- IATA: none; ICAO: none; FAA LID: 1AA0;

Summary
- Airport type: Private
- Owner: Aviation Integrated Resource Inc.
- Serves: Lakesite, Tennessee
- Location: Middle Valley, Tennessee
- Elevation AMSL: 690 ft (210 m)
- Coordinates: 35°11′15″N 085°10′40″W﻿ / ﻿35.18750°N 85.17778°W

Map
- 1AA0 Location of airport in Tennessee

Runways
| Direction | Length |  | Surface |
| ft | m |
| 5/23 | 3,025 | 922 | Asphalt |

Statistics (1998)
- Aircraft operations: 10,108
- Source: Federal Aviation Administration

= Dallas Bay Skypark =

Dallas Bay Skypark is a private-use airport located 11 miles (18 km) north of the central business district of Chattanooga and 4 miles SW of the central business district of Lakesite (both cities in Hamilton County, Tennessee, United States). It is located in the community of Middle Valley with a Hixson, Tennessee mailing address.

==History==

Dallas Bay Skypark began as the Optimist Club Drag Strip back in the late 50s, and survived until the early 60s. The dragstrip was moved to East Ridge. John Flewellen and his family bought the old dragstrip and turned it into a private runway. In the early 1970s the airstrip became an FAA-certified public airport with the designation 1A0.

In 2002, a group of investors with a passion for flying, bought Dallas Bay Skypark and ran it until its closure in 2021. The airport was a full-service public airport with a flight school on premises.

In April 2021, the airport owners notified tenants that the airport would close before the end of the year.

== Facilities and aircraft ==
Dallas Bay Skypark covers an area of 60 acre which contains one asphalt paved runway (5/23) measuring 3,025 x 50 ft (922 x 15 m).

For the 12-month period ending May 4, 1998, the airport had 10,108 aircraft operations, 100% of which were general aviation.

Dallas Bay Skypark ceased public operations at the end of 2021—ending commercial activities and public-access landings/takeoffs. After closure, legal disputes began over land rights and access easements. The Tennessee Department of Transportation (TDOT) did not renew the public license for Dallas Bay Skypark, citing safety hazards, such as obstacles (notably tall trees at the runway approach), and financial infeasibility for runway repairs.

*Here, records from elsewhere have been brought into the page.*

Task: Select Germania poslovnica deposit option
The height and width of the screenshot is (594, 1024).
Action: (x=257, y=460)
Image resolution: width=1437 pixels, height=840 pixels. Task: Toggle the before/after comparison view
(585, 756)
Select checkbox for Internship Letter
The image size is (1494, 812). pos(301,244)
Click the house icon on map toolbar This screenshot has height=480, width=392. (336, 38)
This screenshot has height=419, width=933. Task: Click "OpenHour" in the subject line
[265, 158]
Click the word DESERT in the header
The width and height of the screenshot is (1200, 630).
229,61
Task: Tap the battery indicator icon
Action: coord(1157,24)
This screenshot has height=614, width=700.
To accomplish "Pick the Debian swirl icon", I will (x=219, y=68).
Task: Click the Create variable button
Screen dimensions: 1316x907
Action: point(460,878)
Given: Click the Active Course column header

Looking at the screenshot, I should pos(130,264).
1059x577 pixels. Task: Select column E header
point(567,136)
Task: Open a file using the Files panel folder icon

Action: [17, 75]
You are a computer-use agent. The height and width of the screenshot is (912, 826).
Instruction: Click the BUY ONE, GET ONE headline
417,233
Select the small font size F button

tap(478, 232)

As of 2023, the site is set for redevelopment into a private "fly-in" community project, featuring residential units with aircraft hangars, a renovated runway, cottages, green spaces, and supporting amenities. Construction is planned to begin in 2025, aiming for the first residences to open in 2026. The airport remains private-use, restricted to small aircraft operations; larger jets are not expected. According to local observation, renovation and construction activities are ongoing.